Stretching 14km along the narrow valley of the Río Nervión, BILBAO (Bilbo) is a large city that rarely feels like one, its urban sprawl having engulfed a series of once-separate communities. Even in the city centre you can always see green mountain slopes beyond the high-rises. Prosperous and modern, with a busy and attractive centre, Bilbao has reinvented itself since the collapse of its traditional industrial base in the 1980s and 90s. Steel mills and shipyards have been transformed into conference centres and luxury flats, and the Museo Guggenheim, which opened in 1997, has sparked a tourism boom.

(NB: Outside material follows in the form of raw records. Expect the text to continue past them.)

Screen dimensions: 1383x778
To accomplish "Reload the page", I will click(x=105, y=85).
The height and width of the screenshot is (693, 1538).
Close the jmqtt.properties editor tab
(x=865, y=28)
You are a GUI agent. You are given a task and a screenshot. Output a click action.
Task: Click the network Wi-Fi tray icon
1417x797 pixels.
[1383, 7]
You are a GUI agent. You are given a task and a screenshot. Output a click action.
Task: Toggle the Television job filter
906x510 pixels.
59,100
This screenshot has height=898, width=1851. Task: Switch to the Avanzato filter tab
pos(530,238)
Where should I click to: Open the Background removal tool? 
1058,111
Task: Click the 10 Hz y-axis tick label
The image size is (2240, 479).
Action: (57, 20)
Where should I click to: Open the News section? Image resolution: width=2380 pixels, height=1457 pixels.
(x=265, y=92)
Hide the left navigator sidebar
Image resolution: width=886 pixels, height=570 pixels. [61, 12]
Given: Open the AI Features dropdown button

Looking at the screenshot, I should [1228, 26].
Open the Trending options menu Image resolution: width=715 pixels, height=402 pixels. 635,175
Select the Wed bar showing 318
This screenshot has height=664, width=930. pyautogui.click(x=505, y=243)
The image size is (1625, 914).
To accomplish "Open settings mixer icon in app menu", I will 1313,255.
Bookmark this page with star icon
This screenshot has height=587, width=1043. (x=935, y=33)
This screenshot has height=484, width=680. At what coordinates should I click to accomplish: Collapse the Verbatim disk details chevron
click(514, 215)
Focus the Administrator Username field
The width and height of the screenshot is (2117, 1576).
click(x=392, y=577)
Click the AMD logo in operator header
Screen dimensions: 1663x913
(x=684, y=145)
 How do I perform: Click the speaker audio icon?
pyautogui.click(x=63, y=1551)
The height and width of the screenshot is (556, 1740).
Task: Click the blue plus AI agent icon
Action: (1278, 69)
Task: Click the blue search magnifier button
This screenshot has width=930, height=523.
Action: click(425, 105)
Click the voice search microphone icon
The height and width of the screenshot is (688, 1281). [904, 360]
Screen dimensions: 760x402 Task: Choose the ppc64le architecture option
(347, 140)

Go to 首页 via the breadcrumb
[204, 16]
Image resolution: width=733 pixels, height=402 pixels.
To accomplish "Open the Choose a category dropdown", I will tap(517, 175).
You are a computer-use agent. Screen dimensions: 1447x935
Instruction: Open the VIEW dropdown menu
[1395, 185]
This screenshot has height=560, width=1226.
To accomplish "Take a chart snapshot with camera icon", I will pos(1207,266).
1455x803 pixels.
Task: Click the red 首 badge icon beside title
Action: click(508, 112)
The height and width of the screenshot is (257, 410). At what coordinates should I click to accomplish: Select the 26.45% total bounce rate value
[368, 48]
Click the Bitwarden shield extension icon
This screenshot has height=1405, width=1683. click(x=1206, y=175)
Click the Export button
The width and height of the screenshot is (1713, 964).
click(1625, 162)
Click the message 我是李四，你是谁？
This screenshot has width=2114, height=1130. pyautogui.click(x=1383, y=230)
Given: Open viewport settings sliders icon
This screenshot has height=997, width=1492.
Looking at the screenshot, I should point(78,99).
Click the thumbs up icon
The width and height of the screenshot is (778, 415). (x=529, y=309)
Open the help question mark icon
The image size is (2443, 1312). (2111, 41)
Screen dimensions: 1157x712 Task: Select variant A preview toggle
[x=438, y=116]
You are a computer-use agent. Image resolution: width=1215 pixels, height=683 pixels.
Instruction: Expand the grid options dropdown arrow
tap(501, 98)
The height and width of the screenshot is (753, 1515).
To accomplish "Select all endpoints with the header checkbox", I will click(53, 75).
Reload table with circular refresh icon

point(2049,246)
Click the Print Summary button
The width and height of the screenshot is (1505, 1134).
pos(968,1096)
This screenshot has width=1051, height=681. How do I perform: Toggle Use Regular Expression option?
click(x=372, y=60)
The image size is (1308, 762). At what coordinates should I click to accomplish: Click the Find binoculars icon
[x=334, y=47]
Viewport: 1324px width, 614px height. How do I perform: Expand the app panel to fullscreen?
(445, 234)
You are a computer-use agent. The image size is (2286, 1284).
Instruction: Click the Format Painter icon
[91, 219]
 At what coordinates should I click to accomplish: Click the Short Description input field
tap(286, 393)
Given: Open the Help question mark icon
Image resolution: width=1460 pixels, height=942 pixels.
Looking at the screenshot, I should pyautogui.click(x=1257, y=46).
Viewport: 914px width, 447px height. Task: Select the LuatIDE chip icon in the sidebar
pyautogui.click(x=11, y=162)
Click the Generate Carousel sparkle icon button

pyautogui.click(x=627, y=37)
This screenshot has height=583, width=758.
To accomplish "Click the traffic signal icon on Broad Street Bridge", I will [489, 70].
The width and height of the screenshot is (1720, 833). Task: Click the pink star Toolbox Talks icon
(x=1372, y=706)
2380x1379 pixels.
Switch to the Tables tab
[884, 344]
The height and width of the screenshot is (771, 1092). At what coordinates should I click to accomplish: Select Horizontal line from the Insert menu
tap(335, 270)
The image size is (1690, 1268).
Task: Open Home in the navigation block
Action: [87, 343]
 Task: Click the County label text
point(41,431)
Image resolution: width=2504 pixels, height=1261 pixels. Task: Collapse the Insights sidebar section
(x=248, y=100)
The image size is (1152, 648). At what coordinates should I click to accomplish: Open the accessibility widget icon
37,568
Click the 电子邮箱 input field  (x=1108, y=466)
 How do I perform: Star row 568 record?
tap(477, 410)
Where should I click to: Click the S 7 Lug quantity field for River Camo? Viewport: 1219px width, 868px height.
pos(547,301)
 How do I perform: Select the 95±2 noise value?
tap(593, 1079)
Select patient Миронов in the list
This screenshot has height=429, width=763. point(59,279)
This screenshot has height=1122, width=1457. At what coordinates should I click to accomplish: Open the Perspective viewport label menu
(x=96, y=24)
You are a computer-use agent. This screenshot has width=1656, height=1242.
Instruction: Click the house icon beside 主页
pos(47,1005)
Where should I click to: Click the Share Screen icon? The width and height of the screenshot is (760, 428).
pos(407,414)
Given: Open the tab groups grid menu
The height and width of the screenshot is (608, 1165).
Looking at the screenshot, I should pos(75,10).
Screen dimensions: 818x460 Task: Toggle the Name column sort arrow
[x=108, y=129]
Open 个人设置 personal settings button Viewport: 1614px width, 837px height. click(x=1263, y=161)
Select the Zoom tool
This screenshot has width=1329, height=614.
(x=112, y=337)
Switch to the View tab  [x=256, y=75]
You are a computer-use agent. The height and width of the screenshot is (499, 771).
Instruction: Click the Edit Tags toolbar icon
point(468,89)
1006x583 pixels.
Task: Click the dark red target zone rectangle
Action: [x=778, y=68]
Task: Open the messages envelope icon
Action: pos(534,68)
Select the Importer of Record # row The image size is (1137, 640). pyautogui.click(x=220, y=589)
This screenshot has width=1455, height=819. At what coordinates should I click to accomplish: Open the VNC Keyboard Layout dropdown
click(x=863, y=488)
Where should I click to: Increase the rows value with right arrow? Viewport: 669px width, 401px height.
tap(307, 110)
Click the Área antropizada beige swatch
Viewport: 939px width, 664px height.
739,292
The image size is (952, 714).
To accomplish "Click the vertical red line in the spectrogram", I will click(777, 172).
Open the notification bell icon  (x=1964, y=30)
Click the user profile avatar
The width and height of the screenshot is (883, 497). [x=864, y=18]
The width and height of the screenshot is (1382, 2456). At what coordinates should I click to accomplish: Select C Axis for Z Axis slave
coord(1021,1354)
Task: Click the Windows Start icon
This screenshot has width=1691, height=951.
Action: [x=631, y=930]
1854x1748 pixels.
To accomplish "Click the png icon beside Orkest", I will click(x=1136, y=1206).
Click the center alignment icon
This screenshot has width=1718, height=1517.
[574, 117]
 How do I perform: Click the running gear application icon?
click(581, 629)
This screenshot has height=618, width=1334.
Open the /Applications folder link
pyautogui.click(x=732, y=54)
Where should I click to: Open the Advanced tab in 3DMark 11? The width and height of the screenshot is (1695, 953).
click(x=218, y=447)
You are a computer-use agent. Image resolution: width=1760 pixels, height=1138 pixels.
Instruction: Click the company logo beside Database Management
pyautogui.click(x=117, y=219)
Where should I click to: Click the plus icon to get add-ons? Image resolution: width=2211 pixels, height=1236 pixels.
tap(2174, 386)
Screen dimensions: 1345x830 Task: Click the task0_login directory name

Though Bilbao originally started out as a cluster of fishing villages on the left bank of the river, what's generally regarded as the old town – the Casco Viejo, which grew up between the fourteenth and nineteenth centuries – lies across the river on the east bank. Then, when Bilbao expanded hugely as it rose to industrial prominence, a much larger area on the left bank, all but encircled by a huge loop in the river, became home to the new town, or Ensanche. This remains the commercial heart of the city, a formally planned cityscape where the broad avenues that radiate from the central Plaza Moyúa afford direct views out to the mountains. Its main thoroughfare, the Gran Vía Don Diego López de Haro, runs from the Plaza Circular by Estación de Abando, to the Plaza Sagrado Corazón, situated between the Euskalduna and the huge Campo de San Mamés, home of Athletico Bilbao.
The new metro, airport and celebrations of Bilbao's seven-hundredth anniversary in 2000 brought new impetus to the redevelopment programme. Today, Bilbao is the biggest city in the Basque Country with a population of around 450,000, and the capital of Bizkaia province. It also holds some of the best places to eat and drink in Spain, and very open, friendly inhabitants with an abundance of civic pride.